[Start TEXT]

Other Expenses. Other expenses include delivery expenses, insurance,
costs associated with maintaining rental-purchase merchandise, telephone
expenses, store computer and office expenses and personal property taxes, among
other items.

General and Administrative Expenses. General and administrative
expenses include all personnel, occupancy and other operating expenses
associated with the Company's corporate-level support departments and regional
store supervision. In addition, all costs associated with training, legal and
professional fees, charitable contributions and state taxes not based on income,
are included.

Amortization Expense. Amortization expense includes the amortization of
non-compete agreements and other identifiable intangible assets with definitive
lives. Effective January 1, 2002, with the adoption of SFAS No. 142, goodwill is
no longer amortized.

Income Tax Expense. Income tax expense includes the combined effect of
all federal, state and local income taxes imposed upon the Company by various
taxing jurisdictions.

15


RESULTS OF OPERATIONS

The following table sets forth, for the periods indicated, certain
Statements of Income data as a percentage of total revenues.



Year Ended December 31,
-----------------------
2003 2002 2001
---- ---- ----

Revenues
Rental revenue 94.3% 93.9% 93.9%
Fees 2.6 2.8 2.8
Merchandise sales 3.1 3.3 3.3
----- ----- -----
Total revenues 100.0 100.0 100.0
Operating expenses
Merchandise costs 32.5 34.2 35.2
Store expenses
Salaries and related 26.1 24.6 24.0
Occupancy 9.8 9.5 9.1
Advertising 6.7 6.2 6.3
Other expenses 14.0 13.6 14.0
----- ----- -----
Total store expenses 56.6 53.9 53.4
----- ----- -----
Total merchandise costs and store expenses 89.1 88.1 88.6
General and administrative expenses 8.5 7.8 7.6
Amortization of goodwill and noncompete agreements 0.2 0.2 0.7
----- ----- -----
Total operating expenses 97.8 96.1 96.9
----- ----- -----
Operating income 2.2 3.9 3.1
Interest expense 0.6 0.6 0.7
Other expense, net 0.2 0.2 0.2
----- ----- -----
Income from continuing operations, before income
taxes 1.4 3.1 2.2
Income taxes 0.5 1.2 0.9
----- ----- -----
Income from continuing operations 0.9 1.9 1.3
Loss on discontinued operations, net of tax - (0.2) -
----- ----- -----
Net income 0.9 1.7 1.3
Pro forma adjustment for goodwill amortization, net of tax - - 0.3
----- ----- -----
Pro forma net income 0.9 1.7 1.6
===== ===== =====


COMPARISON OF RESULTS OF OPERATIONS FOR THE YEARS ENDED DECEMBER 31, 2003 AND
2002

Total revenues increased $3.4 million, or 3.4%, to $102.7 million for
the year ended December 31, 2003 compared to $99.3 million for the year ended
December 31, 2002. Revenue from comparable stores, or stores in operation for
each of the entire years ended December 31, 2003 and 2002, decreased $1.0
million, or 1.0%. This decrease was primarily attributable to a 4.9% decline in
average units on rent due largely to management's decision to discontinue
rentals of accessory items in 2003, which are less profitable than regular
rental purchase merchandise items. Average accessory units on rent at comparable
stores fell 27.8% during 2003, and, to a lesser extent, average regular units on
rent fell 1.4%. Collection performance at comparable stores declined 44 basis
points. Partially offsetting the declines in comparable units on rent and
collection performance was a 1.25% increase in average price per unit charged to
customers on regular rental purchase merchandise. Revenues from stores opened
during 2002 increased $3.8 million as these stores continued to build their
customer base. Revenues from the six stores opened during 2003 totaled $656,000.

[End TEXT]

▶ _BRIEF 1_:
Answer these questions using the excerpt on expenses and operating results.
(a) What does amortization expense include?
(b) What were total revenues for the year ended December 31, 2003?
(c) How many stores opened during 2003, and what were their total revenues?
▶ _BRIEF 2_:
Reproduce the part of the excerpt on expenses and operating results between "General and Administrative Expenses." and "no longer amortized.", inclusive.

[Start DATASET EXCERPT]

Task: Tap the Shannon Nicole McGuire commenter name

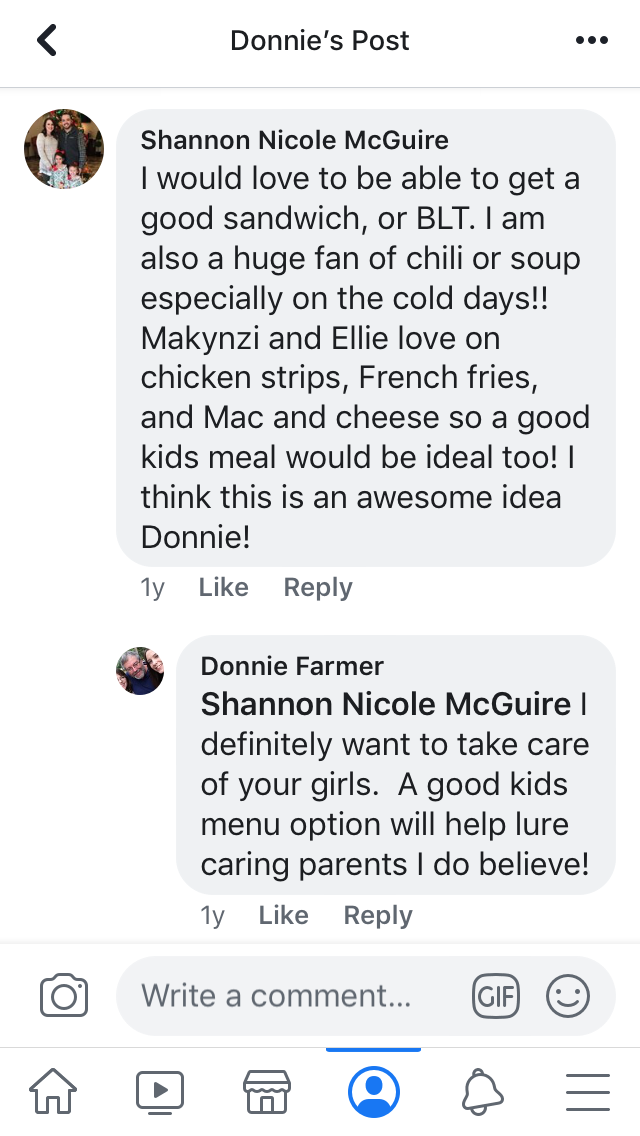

[End DATASET EXCERPT]

▶ _WRITTEN SOLUTION 1_:
(a) The amortization of non-compete agreements and other identifiable intangible assets with definitive lives.
(b) $102.7 million.
(c) Six stores, with revenues totaling $656,000.

▶ _WRITTEN SOLUTION 2_:
General and Administrative Expenses. General and administrative
expenses include all personnel, occupancy and other operating expenses
associated with the Company's corporate-level support departments and regional
store supervision. In addition, all costs associated with training, legal and
professional fees, charitable contributions and state taxes not based on income,
are included.

Amortization Expense. Amortization expense includes the amortization of
non-compete agreements and other identifiable intangible assets with definitive
lives. Effective January 1, 2002, with the adoption of SFAS No. 142, goodwill is
no longer amortized.